Tuesday, November 25, 2014

Connected Homes Will One Day Affect Our Health

Image from Samsung Tomorrow. Creative Commons.
You arrive home after a brutal day at work. Your heart rate is elevated, and your heart rate variability is low. The watch or bracelet on your wrist senses these things. When you approach the front door, the app in your smart phone unlocks the door, sure that it's you because your heart signature, coming from your smart wrist band, is they key. You cross the threshold and the lights go on, but then dim when they learn that you're a little stressed out. The smart thermostat gets the signal too and adjusts the temperature to a soothing 69 degrees. After you put down your bag and head into the kitchen, where the lights also go on and adjust their brightness automatically to your health and mood, a recommendation flashes on the smart refrigerator's screen: "Have a glass of water first, then a glass of wine," it reads. Then it reminds you of the produce, meat, and dairy that are due to expire within the next three days, prompting you to plan a meal around the food you need to use first.

As you may have figured out from the links above, we're getting closer and closer to this reality. The pieces are nearly there. Now we just have to get them to talk to one another better. (Bill Gates' home, where guests apparently where pin-like sensors that cause each room to adjust to their temperature and lighting preferences, may be one of the most sophisticated and well-documented smart homes.)

Just to back up and summarize: The connected home movement is about embedding more technology into everyday things in our environment to make them not only smarter, but smarter in relation to one another, too.

The other day I had a conversation with a couple who were really into making their home a smart home.

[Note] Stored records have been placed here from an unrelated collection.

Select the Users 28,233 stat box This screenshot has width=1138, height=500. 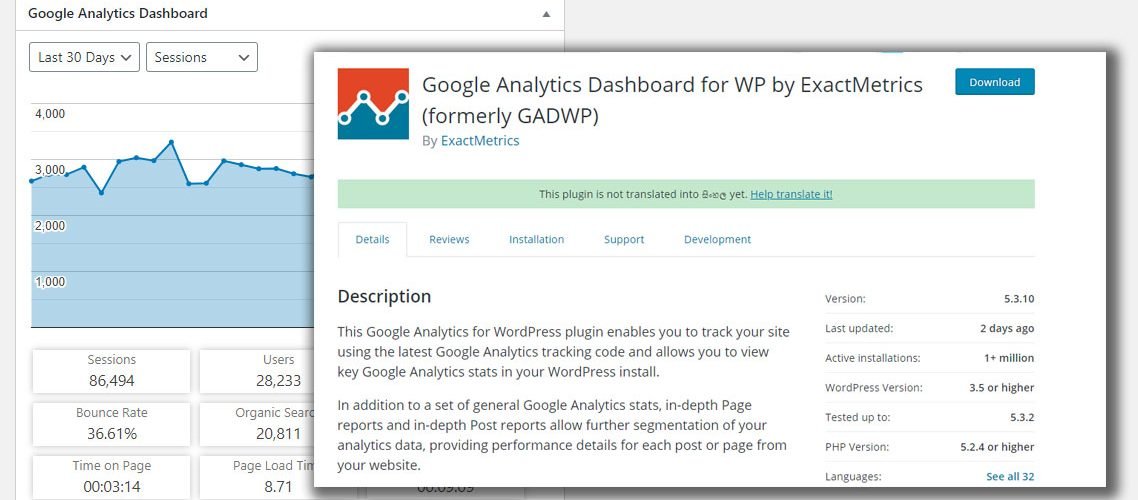point(257,371)
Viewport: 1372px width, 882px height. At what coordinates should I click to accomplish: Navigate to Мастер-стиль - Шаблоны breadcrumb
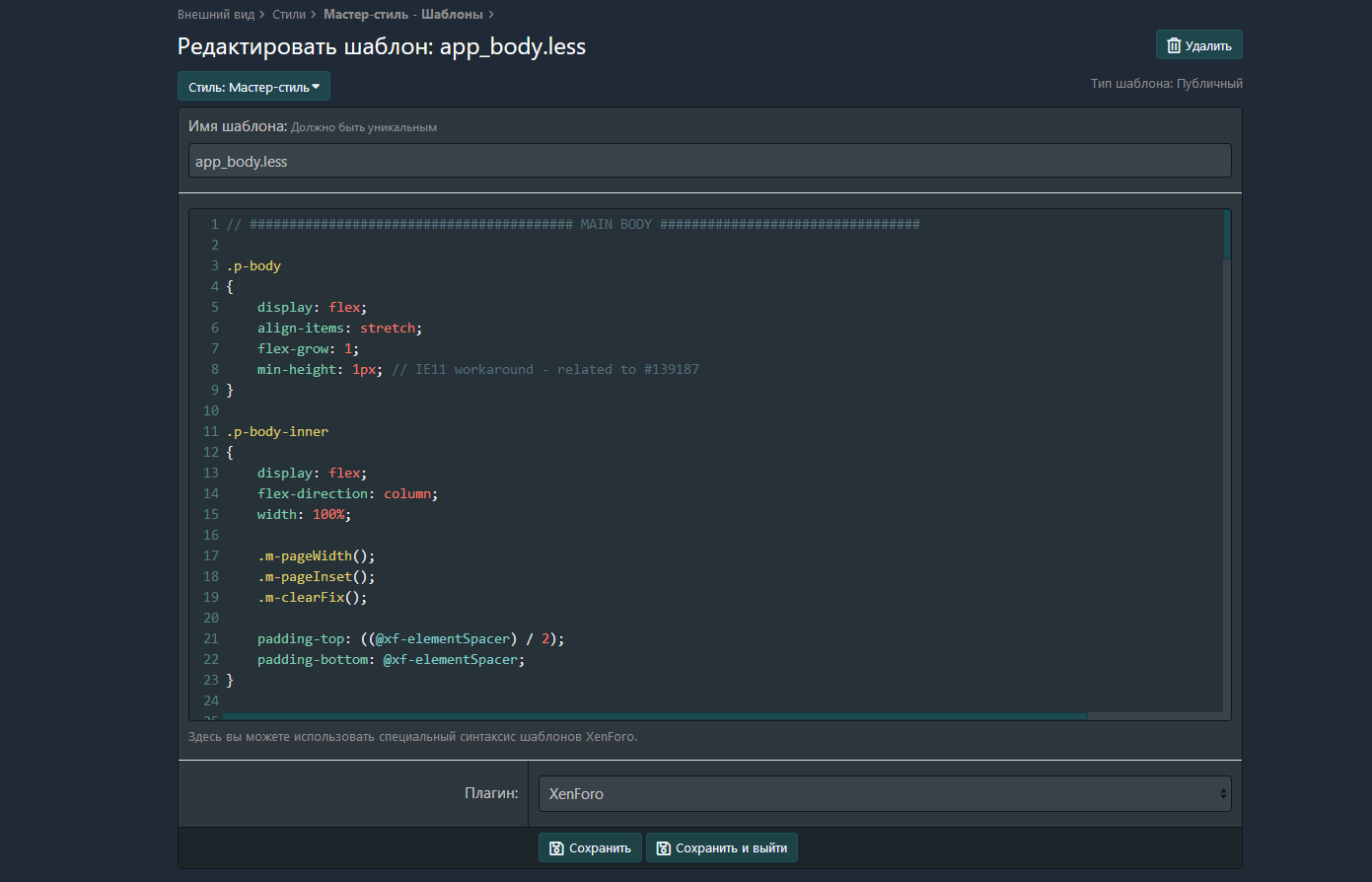pos(402,15)
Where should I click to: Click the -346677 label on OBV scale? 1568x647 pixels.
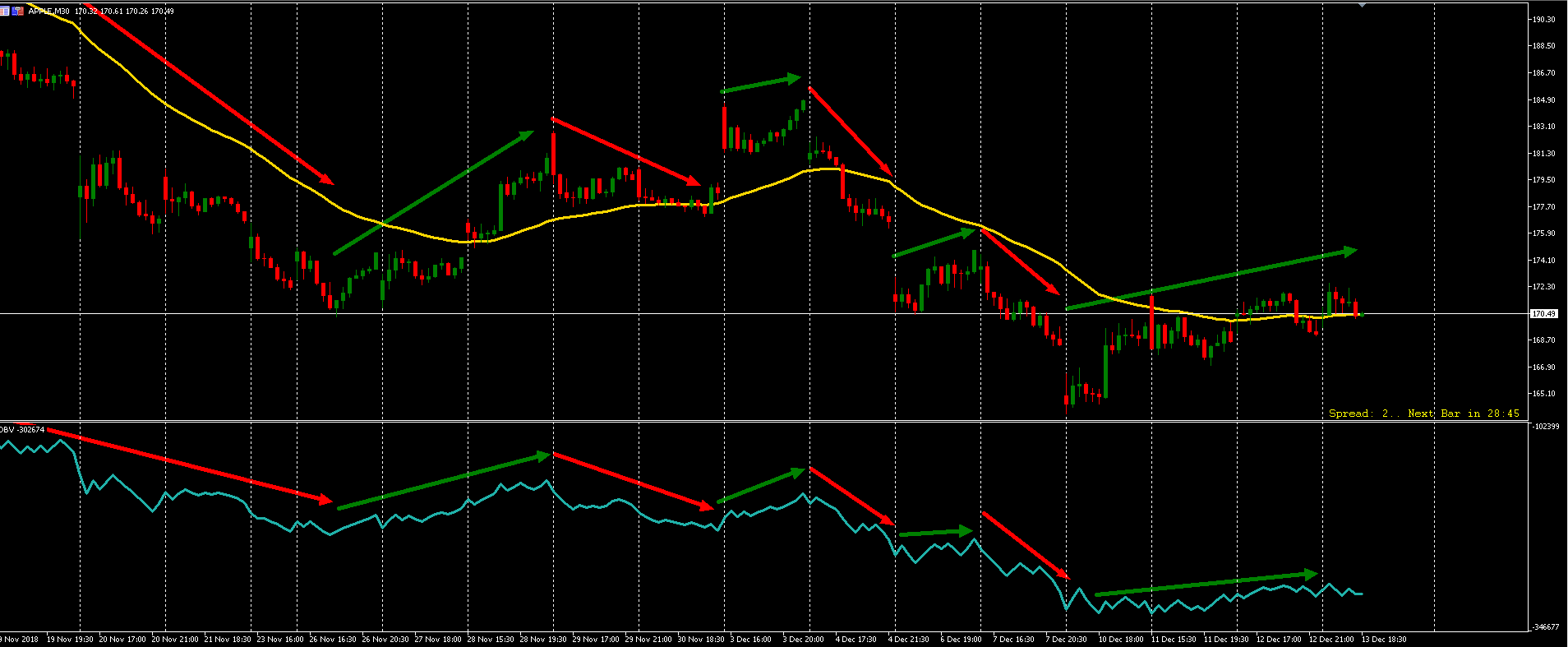[x=1546, y=626]
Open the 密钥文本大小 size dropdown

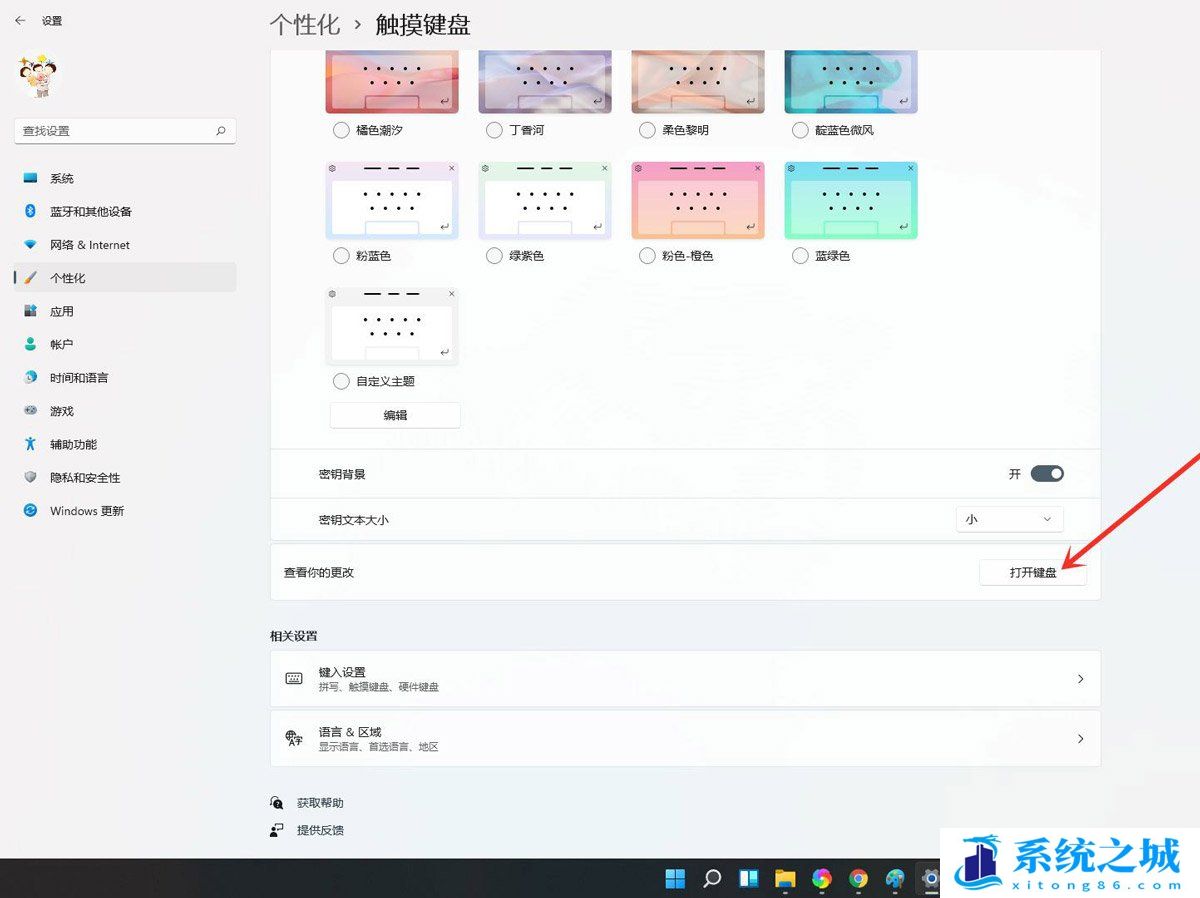[1009, 519]
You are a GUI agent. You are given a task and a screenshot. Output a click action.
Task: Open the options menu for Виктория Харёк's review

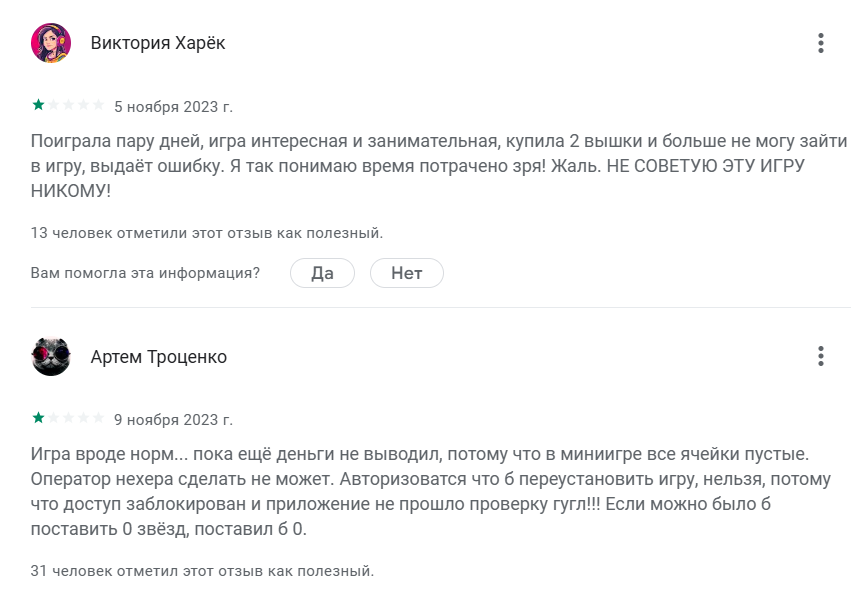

They already had the Nest thermostat. They were looking into a sophisticated security system. We talked a little about Amazon Echo and whether that constitutes a component of a smart home ("baby steps" is my answer). One of the smart home enthusiasts said he was looking forward to a day when he could just talk out loud and tell the Nest what temperature he wanted, or get the blinds to open or close.

"No, no, no!" I said. "You shouldn't have to talk at all! It should be passive and automatic!"

Neither should we have a dashboard screen on the wall that we use as a control center. No, no, no.

It's funny to me that people often get hung up on the concept of giving commands to a robot or virtual personal assistant, whether it's Siri in Apple, or Samantha in the movie Her. The reality is people don't want to talk out loud to non-humans (except maybe cats and dogs...). There is a time and a place for that, such as in the car, but by and large, wouldn't it be better to have a truly smart system that learned your preferences based on the physiological triggers your body emits? Suddenly then, you can't be the irrational actor in your own life, opening all the windows in your apartment in the dead of winter simply because you're frustrated or angry. The environment should learn from you what you like, or what is best for your wellbeing, and automatically create an ideal scenario.

The real future of the connected home movement will be to have passive commands, and ones that take our health and wellbeing into consideration.